In terms of material, the bare-metal stents were made of 316L stainless steel, which is suitable for the growth of new endothelial cells due to the absence of dug coatings. However, with the process of epithelialization, the permeability of the inlet is further reduced, and thrombosis in the CAA is promoted. OCT follow-up in Case 2 suggested that the stent surface was completely covered by neointima without excessive proliferation. Commercially covered stents contain polyfluortetraethylene (PTFE), which has poor biocompatibility and could affect epithelialization, leading to ISR. The PTFE study suggests that the incidence of subacute stent thrombosis in covered stents was 5.7%, while the incidence of ISR was as high as 31.6% (29.8% at the stent edge, 8.8% in the middle). RECOVERS studies have found similar results, and the incidence of subacute thrombosis within 30 days of PTFE stent placement was higher than that of traditional stent placement. Hachinohe et al performed a retrospective study of 190 patients implanted with PTFE-covered stents over 20 years and found that target vessel myocardial infarction, occlusion, revascularization and in-stent thrombosis events occurred at the early stage after stent implantation, and their incidence increased gradually in the long-term follow-up.
Stent compliance is one of the key factors of operation difficulty.

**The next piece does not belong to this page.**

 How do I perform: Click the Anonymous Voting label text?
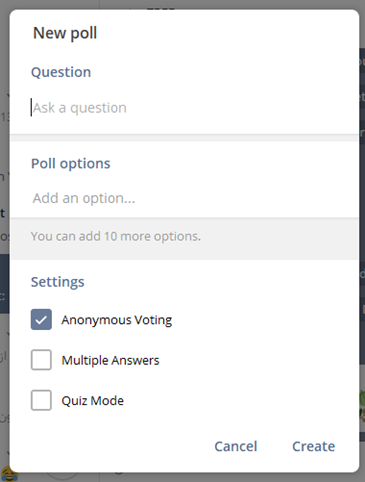(117, 320)

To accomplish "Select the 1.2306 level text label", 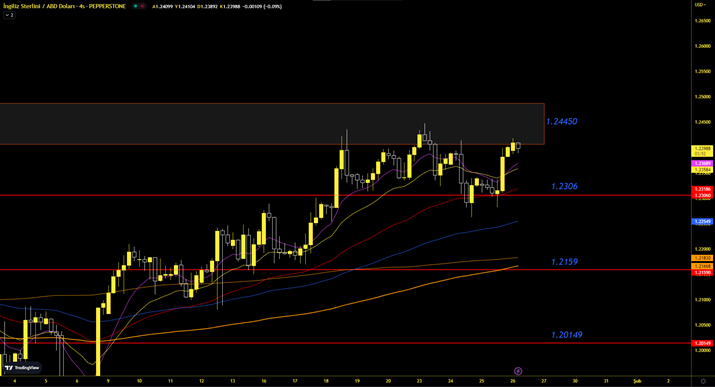I will coord(564,186).
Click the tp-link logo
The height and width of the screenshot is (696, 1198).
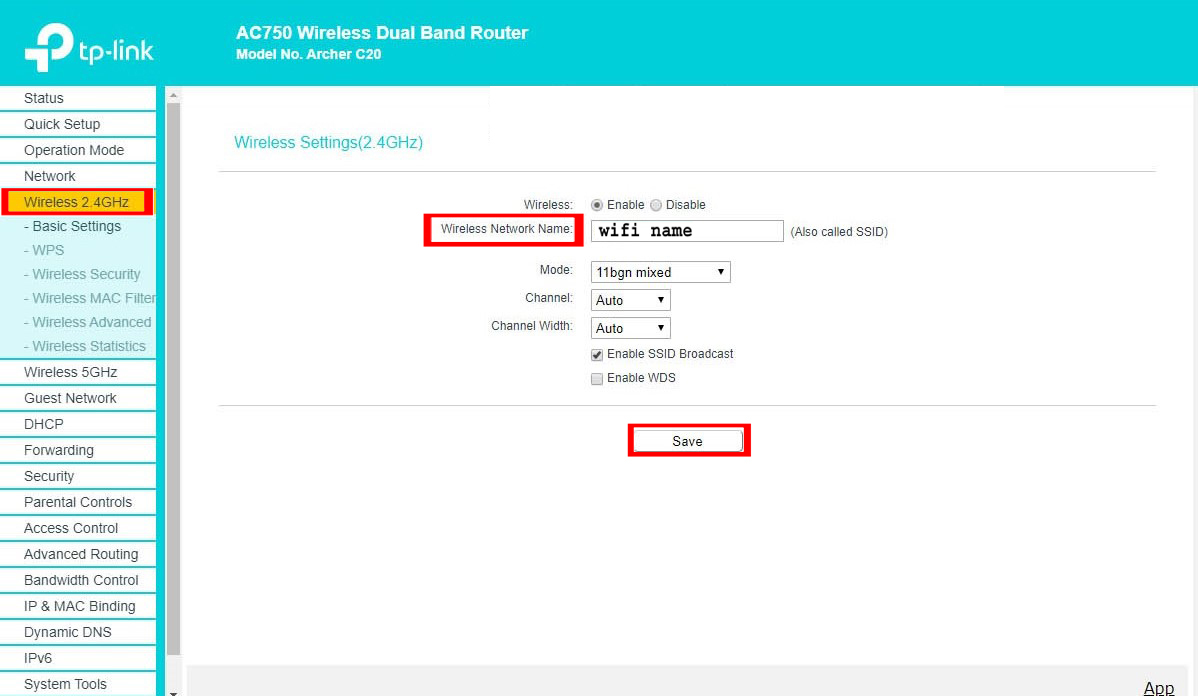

Commercially covered stents, such as Graftmaster stents, generally have a sandwich structure, that is composed of a 50-μm thick PTFE layer between 2 stainless steel stents. Due to the poor compliance of covered stents, the operation difficulty is increased if there is obvious bending or narrowing of the vessels during delivery, and there are even reports that the operational strategy has been changed accordingly[27-28]. Covered stents are not suitable for segments with branches. Sequential bare-metal stent release can not only maintain good stent compliance without increasing the difficulty of the operation but also enable strategic adjustment according to the location of the branches to preserve the branch flow as much as possible. Finally, the longest covered stent is 28 mm, and the longest bare-metal stents can reach 30 mm, indicating a slight advantage of bare-metal stents in terms of stent length.
In terms of antiplatelet therapy, because covered stents are associated with a high incidence of ISR, physicians tend to choose a dual antiplatelet combination with a small dose of oral anticoagulants (such as warfarin), which increases the risk of bleeding. However, if patients are implanted with bare-metal stents without complications that they must use oral anticoagulants for (atrial fibrillation, deep venous thrombosis, etc.), they need to take dual antiplatelet drugs for only 6-12 months, which could reduce the risk of bleeding compared to covered stent therapy.